__EXERCISE INPUTS__
____

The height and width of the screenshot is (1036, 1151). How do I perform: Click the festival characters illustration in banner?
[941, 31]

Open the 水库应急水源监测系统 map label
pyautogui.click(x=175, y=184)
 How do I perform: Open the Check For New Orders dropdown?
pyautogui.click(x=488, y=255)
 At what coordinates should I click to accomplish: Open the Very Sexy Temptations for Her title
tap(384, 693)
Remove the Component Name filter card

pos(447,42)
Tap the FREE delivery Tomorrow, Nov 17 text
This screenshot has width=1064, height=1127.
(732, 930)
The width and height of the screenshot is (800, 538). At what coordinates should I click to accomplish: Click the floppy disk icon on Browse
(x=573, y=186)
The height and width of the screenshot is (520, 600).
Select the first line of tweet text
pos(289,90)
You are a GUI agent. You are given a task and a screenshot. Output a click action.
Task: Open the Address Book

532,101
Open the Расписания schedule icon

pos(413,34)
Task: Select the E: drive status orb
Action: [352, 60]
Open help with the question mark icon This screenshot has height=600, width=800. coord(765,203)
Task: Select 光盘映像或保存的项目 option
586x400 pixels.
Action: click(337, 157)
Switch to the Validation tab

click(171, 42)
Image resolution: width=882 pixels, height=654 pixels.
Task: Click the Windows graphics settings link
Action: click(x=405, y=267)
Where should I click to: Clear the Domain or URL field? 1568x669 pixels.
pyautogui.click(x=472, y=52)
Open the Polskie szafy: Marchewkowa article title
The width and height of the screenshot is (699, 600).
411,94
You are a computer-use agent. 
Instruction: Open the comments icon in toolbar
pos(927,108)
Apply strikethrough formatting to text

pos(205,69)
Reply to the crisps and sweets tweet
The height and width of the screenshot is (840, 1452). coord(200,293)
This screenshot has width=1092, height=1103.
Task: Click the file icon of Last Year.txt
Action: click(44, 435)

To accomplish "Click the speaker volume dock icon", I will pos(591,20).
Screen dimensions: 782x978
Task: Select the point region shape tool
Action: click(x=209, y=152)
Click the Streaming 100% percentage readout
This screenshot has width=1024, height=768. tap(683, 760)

____

__DESCRIPTION OF THE TASK__
Would you restate all of the material, word for word?

__RESULT FOR THIS EXERCISE__
The height and width of the screenshot is (1036, 1151). How do I perform: Click the festival characters illustration in banner?
[941, 31]

Open the 水库应急水源监测系统 map label
pyautogui.click(x=175, y=184)
 How do I perform: Open the Check For New Orders dropdown?
pyautogui.click(x=488, y=255)
 At what coordinates should I click to accomplish: Open the Very Sexy Temptations for Her title
tap(384, 693)
Remove the Component Name filter card

pos(447,42)
Tap the FREE delivery Tomorrow, Nov 17 text
This screenshot has width=1064, height=1127.
(732, 930)
The width and height of the screenshot is (800, 538). At what coordinates should I click to accomplish: Click the floppy disk icon on Browse
(x=573, y=186)
The height and width of the screenshot is (520, 600).
Select the first line of tweet text
pos(289,90)
You are a GUI agent. You are given a task and a screenshot. Output a click action.
Task: Open the Address Book

532,101
Open the Расписания schedule icon

pos(413,34)
Task: Select the E: drive status orb
Action: [352, 60]
Open help with the question mark icon This screenshot has height=600, width=800. coord(765,203)
Task: Select 光盘映像或保存的项目 option
586x400 pixels.
Action: click(337, 157)
Switch to the Validation tab

click(171, 42)
Image resolution: width=882 pixels, height=654 pixels.
Task: Click the Windows graphics settings link
Action: click(x=405, y=267)
Where should I click to: Clear the Domain or URL field? 1568x669 pixels.
pyautogui.click(x=472, y=52)
Open the Polskie szafy: Marchewkowa article title
The width and height of the screenshot is (699, 600).
411,94
You are a computer-use agent. 
Instruction: Open the comments icon in toolbar
pos(927,108)
Apply strikethrough formatting to text

pos(205,69)
Reply to the crisps and sweets tweet
The height and width of the screenshot is (840, 1452). coord(200,293)
This screenshot has width=1092, height=1103.
Task: Click the file icon of Last Year.txt
Action: click(44, 435)

To accomplish "Click the speaker volume dock icon", I will pos(591,20).
Screen dimensions: 782x978
Task: Select the point region shape tool
Action: click(x=209, y=152)
Click the Streaming 100% percentage readout
This screenshot has width=1024, height=768. tap(683, 760)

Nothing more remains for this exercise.